(Provided passage begins)
Spend each day wisely.
Dan Meers shared the message -- and several other uplifting thoughts -- with about 200 Central Missouri community leaders Wednesday morning as keynote speaker for the annual Boy Scouts Patron Breakfast.
The Five Rivers District of the Boy Scouts of America Great Rivers Council hosts the annual breakfast, which is a fundraiser. Its goal was to raise $75,000 this year.
Money raised during the event is used locally for programming, membership drives and ad campaigns.
It has been ongoing since 2013.
Meers, whose day job is as Kansas City Chiefs mascot KC Wolf, said he was excited to speak with the patrons attending at Lincoln University's Jason Gymnasium, located at 809 Lafayette St.
He said patrons had a chance Wednesday morning to make an impact.
"I'm excited about being a part of this work. I know that Boy Scouts is making a positive impact in the lives of so many young people in our communities around this great country of ours," Meers said.
Meers said he carries a coin in his pocket to remind him of a quote on his desk at Arrowhead Stadium.
The quote says, "Your life is like a coin, you can spend it any way you wish, but you can spend it only one time. So spend it wisely."
The quote reminds him that every day he gets to choose how he's going to live his life. He gets to decide how he's going to spend his coin.
The choices a person makes every day -- both large and small -- add up ever day.
"At the end of your life, when you look back at your life's story, that's who you are. That's who you've become," Meers said. "It's the impact, the influence you have with your life that's going to be determined by those choices that you made along the way."
He said that when he is speaking, he tells young people their destiny is not determined by chance. It's determined by the choices they make every day.
(Provided passage ends)
[Required work]
1/ In the Boy Scouts breakfast article, what amount did the event aim to raise this year?
2/ Carry on the Boy Scouts breakfast article from its last sentence.
(Source information begins)
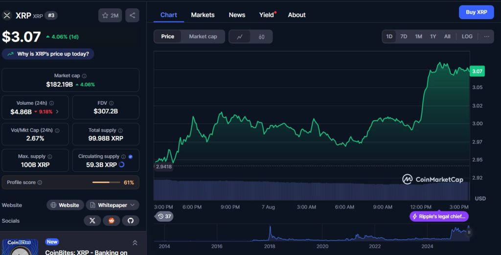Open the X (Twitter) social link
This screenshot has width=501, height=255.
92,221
(Source information ends)
(Source information begins)
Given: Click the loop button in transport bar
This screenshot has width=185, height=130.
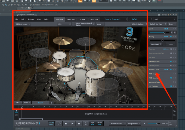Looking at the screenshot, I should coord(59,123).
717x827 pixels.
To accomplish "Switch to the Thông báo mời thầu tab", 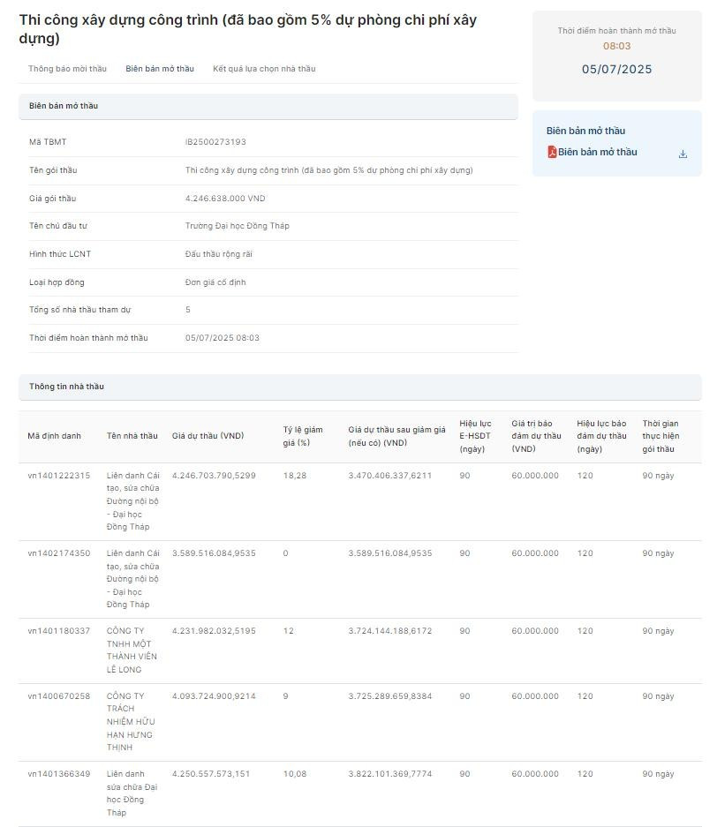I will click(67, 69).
(Source information ends)
(Source information begins)
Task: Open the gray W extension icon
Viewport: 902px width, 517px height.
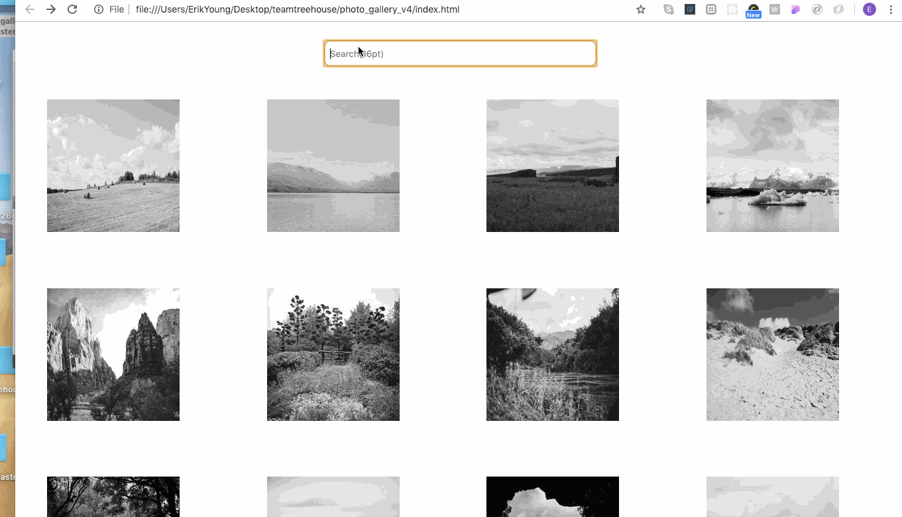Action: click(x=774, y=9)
(Source information ends)
[Task-by-task answers]
1/ $75,000.

2/
"We're all writing our life stories. Every day is just another sentence," he said. "I once read that since you're the author of your story, you get to decide each day whether the sentence you write is going to end with a period, a question mark or an exclamation point.
"I believe that every day we are called to live our lives so that it ends with an exclamation point."
Meers often shares the story of Nov. 23, 2013, when he came within inches of dying. As KC Wolf, he was practicing for a bungee/zipline stunt over Arrowhead Stadium, in which he jumps from a light stand on one side of the stadium and ziplines across to the other side of the stadium. The stunt was supposed to start with about a 20-foot bungee jump, then continue across on the zipline. But instead of falling 20 feet, he fell about 75 and struck seats (knocking them loose from the concrete). He then dangled from the zipline as it went across the stadium.
He ended up with a collapsed lung, broken ribs, a broken tailbone and a broken back. Doctors said he was lucky to be alive or able to walk.
After the physician came in and told him about his injuries and that he would undergo surgery on his spine the next morning, the physician began to walk out the door and stopped. He turned to Meers and said, "Mr. Meers, I hope you realize tonight you are a very lucky man. You fell 75 feet. Number one, you're lucky you're still alive. Number two, you are very lucky you are not paralyzed right now."
Meers said he thought a lot that night about what the doctor had told him.
"That night in the hospital, I thought a lot about what that doctor said," Meers said. "I thought about my life. But what I thought a whole lot about that night was how I was choosing to spend my coin each and every day."
The Five Rivers District serves Cole, Gasconade, Moniteau and Osage counties. It currently includes 558 Scouts.